Recreational cannabis likely never would have been legalized in Colorado if it hadn’t been for the tax revenue promised to the state.
It was all part of the sales pitch: Here’s this great plant, that’s also a medicine, it’s non-addictive, impossible to overdose on, yadda yadda yadda… but most importantly, if legalized, it would be highly taxed and strictly regulated. And all of that extra money would go toward improving Colorado’s schools, infrastructure, healthcare and more.
That “sin tax” was an inextricable part of the deal: If people wanted recreational cannabis so bad, they were going to have to pay for it. And the state was going to be the benefactor. As a result, sales tax on retail marijuana is 15%, making cannabis the most heavily taxed product in the state.
A decade later, sales tax revenue from marijuana has lined Colorado’s coffers with more than $2 billion—$423 million in 2022 thus far, dwarfing what alcohol sales brought in. The cannabis industry, for all intents and purposes, is Colorado’s money tree.
But some argue that high taxes on cannabis are fueling black market enterprises, preventing lower-income patients from accessing medicine, and actually hampering the amount of money legal markets could bring in.
Ulrik Boesen, a senior policy analyst at the Tax Foundation, a Washington, D.C.-based think tank, told Forbes in late January that in legal markets across the country, cannabis “very much is” overtaxed.
“If you come at this [from] the perspective that you’re doing it for the revenue, you’re coming at it [from] the wrong angle,” Boesen said. “I think we’ve seen enough that revenue shouldn’t be the reason” for legalization.
Still, states are leaning on cannabis to fund basic government functions like education, law enforcement and healthcare. In Massachusetts, cannabis is subject to a 10.75% excise tax (plus a 6.25% sales tax, and the option for municipalities to add up to 3%), which funds public and behavioral health, public safety and municipal police training, among other things. Like Colorado, California has a 15% excise tax on cannabis, which in part helps to support programs aimed at providing job placement, mental health treatment, substance misuse treatment and legal services for communities disproportionately impacted by the war on drugs. In Illinois, the excise tax is between 10 and 25%, depending on the cannabis product, and supports legal aid, youth development and community reentry for disadvantaged folks.
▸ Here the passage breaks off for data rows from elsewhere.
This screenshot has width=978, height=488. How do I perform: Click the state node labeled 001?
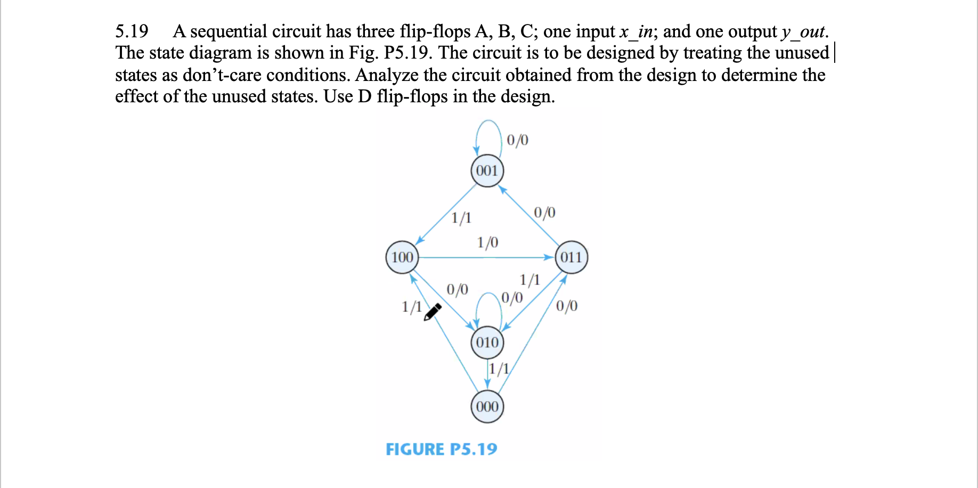[487, 171]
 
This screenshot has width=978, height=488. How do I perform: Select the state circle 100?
[402, 257]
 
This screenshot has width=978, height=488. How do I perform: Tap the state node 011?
[571, 257]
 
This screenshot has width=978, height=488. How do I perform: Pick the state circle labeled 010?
[487, 342]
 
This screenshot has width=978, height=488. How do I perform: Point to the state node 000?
[487, 406]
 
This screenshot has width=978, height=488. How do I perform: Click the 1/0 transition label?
[487, 243]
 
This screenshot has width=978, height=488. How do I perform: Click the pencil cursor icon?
[432, 312]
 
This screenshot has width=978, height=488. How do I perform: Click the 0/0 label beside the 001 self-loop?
[517, 140]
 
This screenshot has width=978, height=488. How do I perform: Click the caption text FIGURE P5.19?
[441, 449]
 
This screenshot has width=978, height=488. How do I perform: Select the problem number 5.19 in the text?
[132, 31]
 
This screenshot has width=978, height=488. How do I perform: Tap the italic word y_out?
[803, 31]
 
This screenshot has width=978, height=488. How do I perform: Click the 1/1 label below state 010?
[499, 369]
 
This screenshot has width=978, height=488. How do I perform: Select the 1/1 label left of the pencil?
[412, 307]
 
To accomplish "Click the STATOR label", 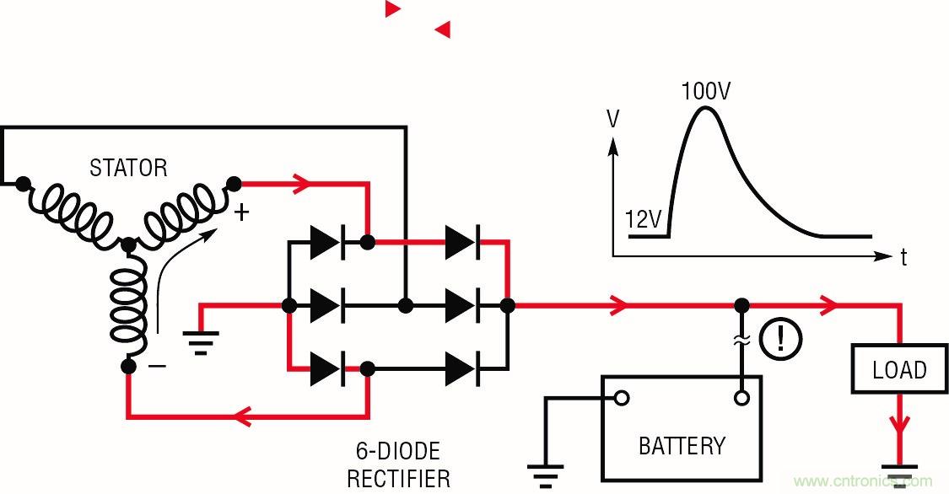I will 128,168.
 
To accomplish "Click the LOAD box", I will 899,370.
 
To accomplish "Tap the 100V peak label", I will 705,91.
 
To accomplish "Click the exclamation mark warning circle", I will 779,339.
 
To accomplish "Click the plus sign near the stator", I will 242,212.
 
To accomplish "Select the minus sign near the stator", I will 158,366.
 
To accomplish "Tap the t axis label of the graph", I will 903,258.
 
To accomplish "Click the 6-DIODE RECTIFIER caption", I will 398,464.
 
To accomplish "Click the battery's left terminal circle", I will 622,398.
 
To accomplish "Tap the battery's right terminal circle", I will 741,398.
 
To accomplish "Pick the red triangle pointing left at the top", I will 443,30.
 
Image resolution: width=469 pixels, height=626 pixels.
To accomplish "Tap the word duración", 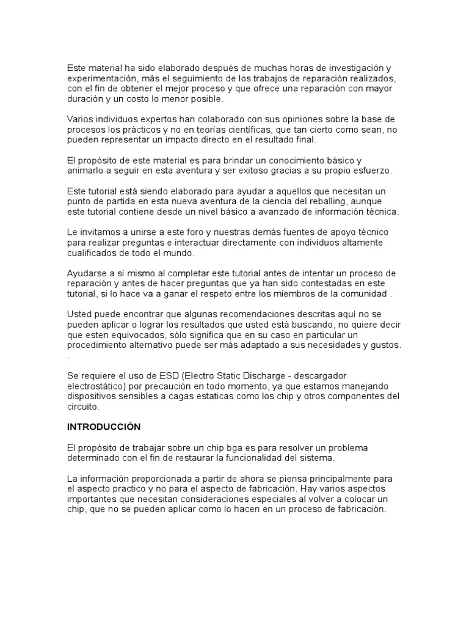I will pyautogui.click(x=85, y=99).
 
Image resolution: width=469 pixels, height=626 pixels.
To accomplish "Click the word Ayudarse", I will pyautogui.click(x=87, y=273).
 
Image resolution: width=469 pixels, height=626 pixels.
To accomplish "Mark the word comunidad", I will pyautogui.click(x=362, y=293).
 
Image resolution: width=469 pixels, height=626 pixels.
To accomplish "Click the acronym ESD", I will pyautogui.click(x=151, y=375).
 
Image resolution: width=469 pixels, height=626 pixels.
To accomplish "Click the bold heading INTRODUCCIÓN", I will pyautogui.click(x=104, y=426).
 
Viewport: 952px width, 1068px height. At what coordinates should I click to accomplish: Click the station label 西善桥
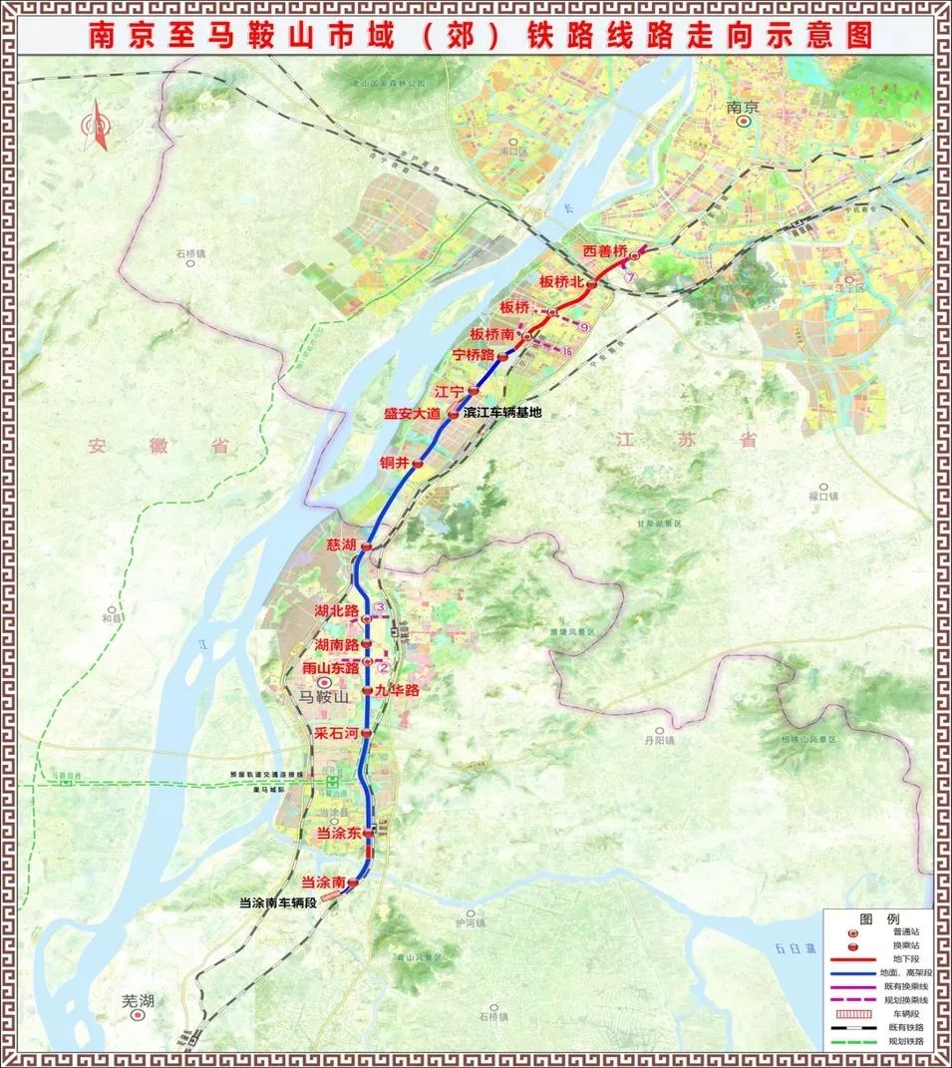(605, 250)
All of this sounds good, but what happens when—should it ever finally happen—federal legalization adds more taxes to retail pot? Many experts think the legal cannabis levee will break.
In an op-ed for the Denver Post, Mara Sheldon, a member of the Colorado Hemp Association Board of Directors, argues that discussions around federal legalization are creating an environment “riper than ever for the illicit market to take over years of hard work in making medicinal and recreational cannabis legal.”
She points to the Cannabis Administration and Opportunity Act, CAOA, sponsored by Sens. Chuck Schumer (D-NY), Cory Booker (D-NJ) and Ron Wyden (D-OR).
“The senators’ framework bill suggests legalizing cannabis, decriminalizing it and incorporating social equity into the industry,” Sheldon writes. “All have merit but the senators also suggest heavily taxing the industry year over year by creating an excise tax rate of 10% for the first year enacted, increasing to 15%, 20% and 25% thereafter. And in year five they suggest shifting the rate based on quantity sold or milligrams of THC. It is also unclear how the federal excise tax will interact with any state-imposed taxes.
“As a result,” she continues, “consumers in [Colorado] could be paying upwards of 40% on taxes by year four of CAOA, which is outrageous for the industry and consumers, and that doesn’t include what local municipalities impose on the local level either.”
Currently, in America’s patchwork of legalization, high prices on retail marijuana are fueling a black market.
“High prices and a lack of supply are driving many Maine cannabis consumers to the streets, where weed remains much cheaper and plentiful,” David Marino Jr. wrote in a December 2020 article for Bangor Daily News. “[Maine] stands to lose millions in cannabis revenue in the coming years before the recreational supply here catches up with demand and retail prices finally begin to drop for consumers.”
So the concept is simple: A lower sales tax on cannabis would attract more customers, allowing cannabis businesses to grow, hire more employees and make more transactions—all of which represents tax revenue for the state, and less appeal in black market sales.
But the reality is, taxes on products rarely ever go down. And even in recent elections, with initiatives like Proposition 119 on the Colorado ballot in 2021 (News, “Vote Guide 2021” Oct. 7, 2021), it’s clear that cannabis is the easiest (and by far the most lucrative) pot for politicians to reach into to find funding. (Though voters said no to Prop 119.)
Cannabis, as a relatively new industry in the U.S., doesn’t have the same kind of power behind it that other consumer products do, like alcohol or even guns—which makes it an easy target.
But if politicians aren’t careful, they may create a product very few people can afford, and effectively crush the legal market that funds so many valuable programs.